Cultura

L’invasione delle rose del Kenya

Un caso di sfruttamento e di cattiva globalizzazione

di Redazione

A un bel mazzo di rose, meglio se rosse, non si resiste. Ma diventa sempre più difficile acquistare rose italiane, sopraffatte dalla concorrenza agguerrita di quelle del Kenya, dell’Ecuador, della Colombia o di Israle. Da questi 4 Paesi, infatti, proviene circa il 70% dell’importazione dei fiori recisi nell’intera Europa. E anche in Italia, paese dei fiori per eccellenza, secondo esportatore europeo dopo l’Olanda, le cose non vanno meglio e a rischiare il posto di lavoro per la crisi che sta investendo il settore del florovivaismo, sono ben 20.000 lavoratori.

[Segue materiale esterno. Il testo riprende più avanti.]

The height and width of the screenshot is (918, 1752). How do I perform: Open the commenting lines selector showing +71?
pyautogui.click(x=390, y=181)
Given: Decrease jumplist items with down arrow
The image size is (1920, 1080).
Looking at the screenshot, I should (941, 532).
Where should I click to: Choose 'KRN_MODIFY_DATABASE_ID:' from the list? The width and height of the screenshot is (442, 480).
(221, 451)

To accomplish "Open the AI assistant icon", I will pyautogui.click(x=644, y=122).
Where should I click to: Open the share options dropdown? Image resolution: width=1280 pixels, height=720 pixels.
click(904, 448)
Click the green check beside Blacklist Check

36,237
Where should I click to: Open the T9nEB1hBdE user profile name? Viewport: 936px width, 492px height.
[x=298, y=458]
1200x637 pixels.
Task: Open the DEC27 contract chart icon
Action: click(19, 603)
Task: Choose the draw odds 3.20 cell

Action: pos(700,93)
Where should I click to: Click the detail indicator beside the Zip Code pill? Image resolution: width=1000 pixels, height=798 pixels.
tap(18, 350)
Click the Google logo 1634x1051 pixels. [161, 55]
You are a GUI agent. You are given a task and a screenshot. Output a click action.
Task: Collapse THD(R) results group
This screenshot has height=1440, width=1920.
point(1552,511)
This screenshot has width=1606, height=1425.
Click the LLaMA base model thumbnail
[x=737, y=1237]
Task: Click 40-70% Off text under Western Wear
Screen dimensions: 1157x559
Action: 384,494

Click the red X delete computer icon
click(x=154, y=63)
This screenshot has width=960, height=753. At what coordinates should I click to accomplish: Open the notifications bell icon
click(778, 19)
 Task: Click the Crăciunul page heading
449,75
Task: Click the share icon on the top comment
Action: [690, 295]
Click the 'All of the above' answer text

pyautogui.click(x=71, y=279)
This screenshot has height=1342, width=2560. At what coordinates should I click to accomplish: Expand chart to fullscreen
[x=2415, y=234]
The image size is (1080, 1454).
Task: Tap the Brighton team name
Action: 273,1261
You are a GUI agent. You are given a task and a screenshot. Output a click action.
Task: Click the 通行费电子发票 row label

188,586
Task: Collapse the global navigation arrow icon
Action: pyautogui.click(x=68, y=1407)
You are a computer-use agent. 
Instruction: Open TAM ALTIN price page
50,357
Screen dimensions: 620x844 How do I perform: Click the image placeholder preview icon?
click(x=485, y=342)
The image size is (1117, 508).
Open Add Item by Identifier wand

“Il mercato europeo in generale, e di conseguenza quello italiano -spiega  Davide Fiatti, responsabile del settore florovivaismo per la Flai Cgil- è invaso dai fiori, soprattutto rose, che provengono da Kenya e paesi africani e sudamericani. Costano poco, 4-5 centesimi a stelo, compreso il trasporto, contro i 18-20 centesimi dello stelo italiano appena uscito dalla serra”.

Ma si tratta, spiega il sindacalista, di una concorrenza sleale. “Il prezzo delle rose del Kenya è così basso perché la manodopera utilizzata viene pagata pochissimo e spesso non usufruisce neanche dei diritti elementari dei lavoratori. Inoltre, le serre in Africa o in altri paesi caldi non hanno bisogno del riscaldamento artificiale e c’è un risparmio netto sui costi energetici”. Questa forma di dumping, unita alla peculiarità del settore (“in tempi di crisi -dice ancora Fiatti- al pane non si rinuncia, ma alle rose si'”), ha messo in allarme imprese e sindacati. In Italia, le serre sono comprese nei complessivi 15.000 ettari coltivati a fiori e piante, una superficie quasi doppia di quella coltivata in Olanda, che e’ il primo esportatore di fiori europeo (l’Italia e’ il secondo). Nel florovivaismo, lavorano circa 200.000 lavoratori, di cui il 10% circa addetti nelle serre.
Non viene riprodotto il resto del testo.